**Dataset extract**

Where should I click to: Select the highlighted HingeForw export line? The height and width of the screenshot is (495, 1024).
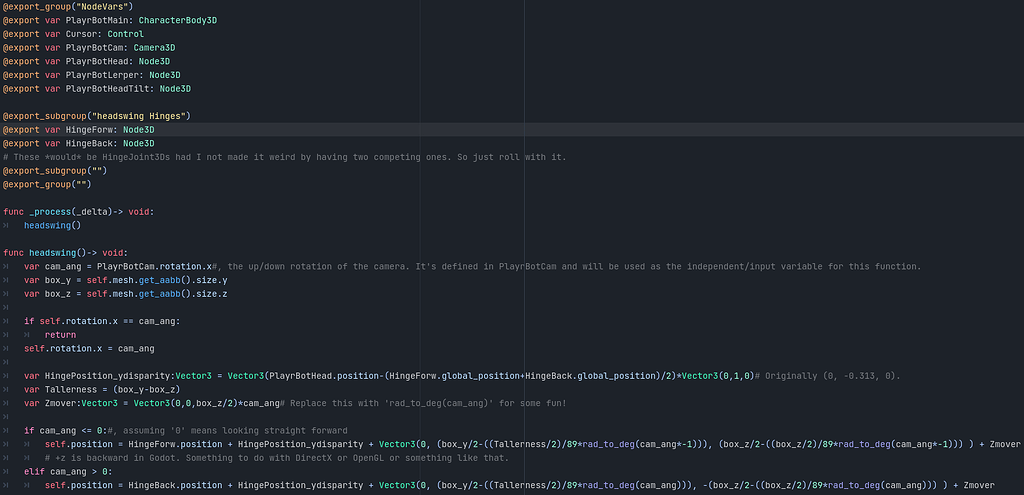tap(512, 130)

--

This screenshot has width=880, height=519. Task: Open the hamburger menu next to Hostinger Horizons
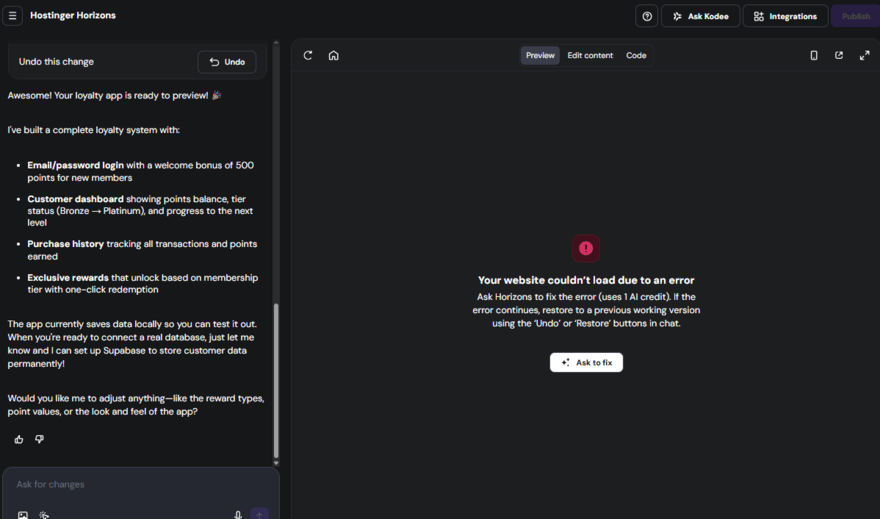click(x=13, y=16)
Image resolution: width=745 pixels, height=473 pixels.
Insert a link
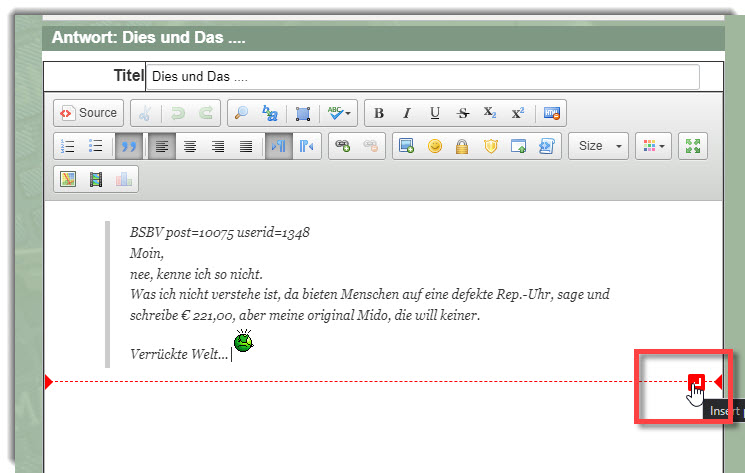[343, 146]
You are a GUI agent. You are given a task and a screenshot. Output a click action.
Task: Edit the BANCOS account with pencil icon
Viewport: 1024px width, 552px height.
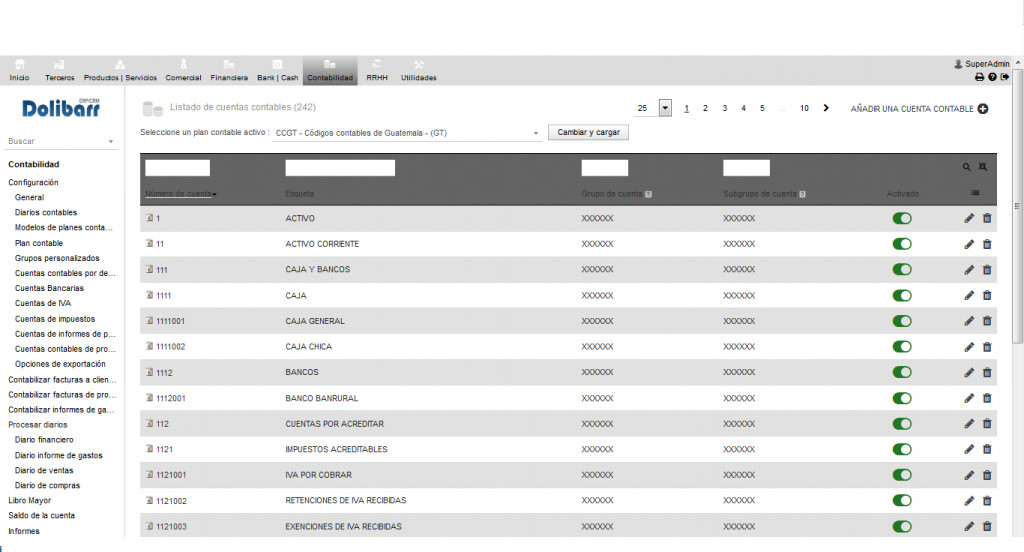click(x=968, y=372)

---

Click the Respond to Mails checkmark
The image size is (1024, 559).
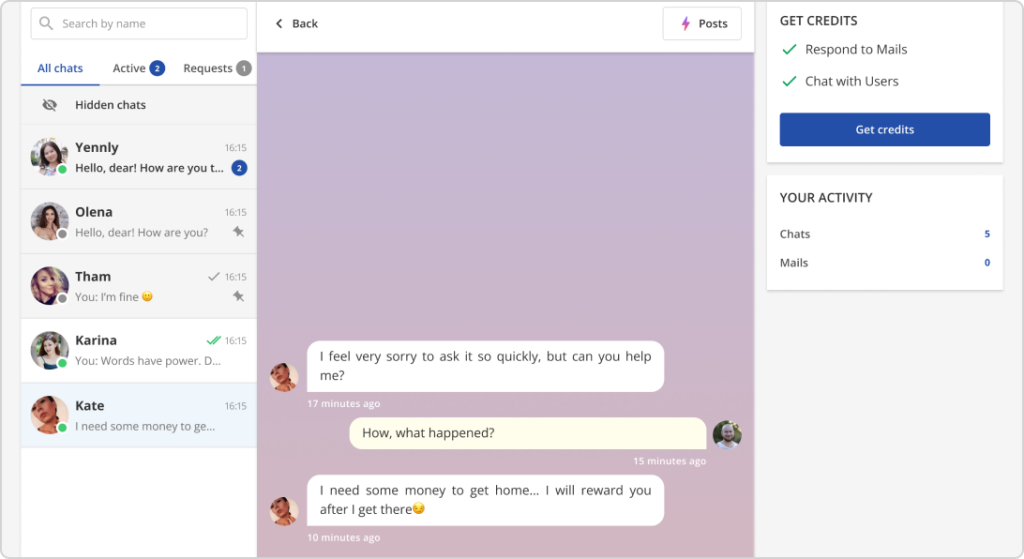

**Written problem**
Update the lines from the one with "Where should I" to the one with "tap(512, 130)" so that "highlighted" becomes "marked", and leave everything else the same. Don't include the pictures in your answer.

**Exercise solution**
Where should I click to: Select the marked HingeForw export line? The height and width of the screenshot is (495, 1024).
tap(512, 130)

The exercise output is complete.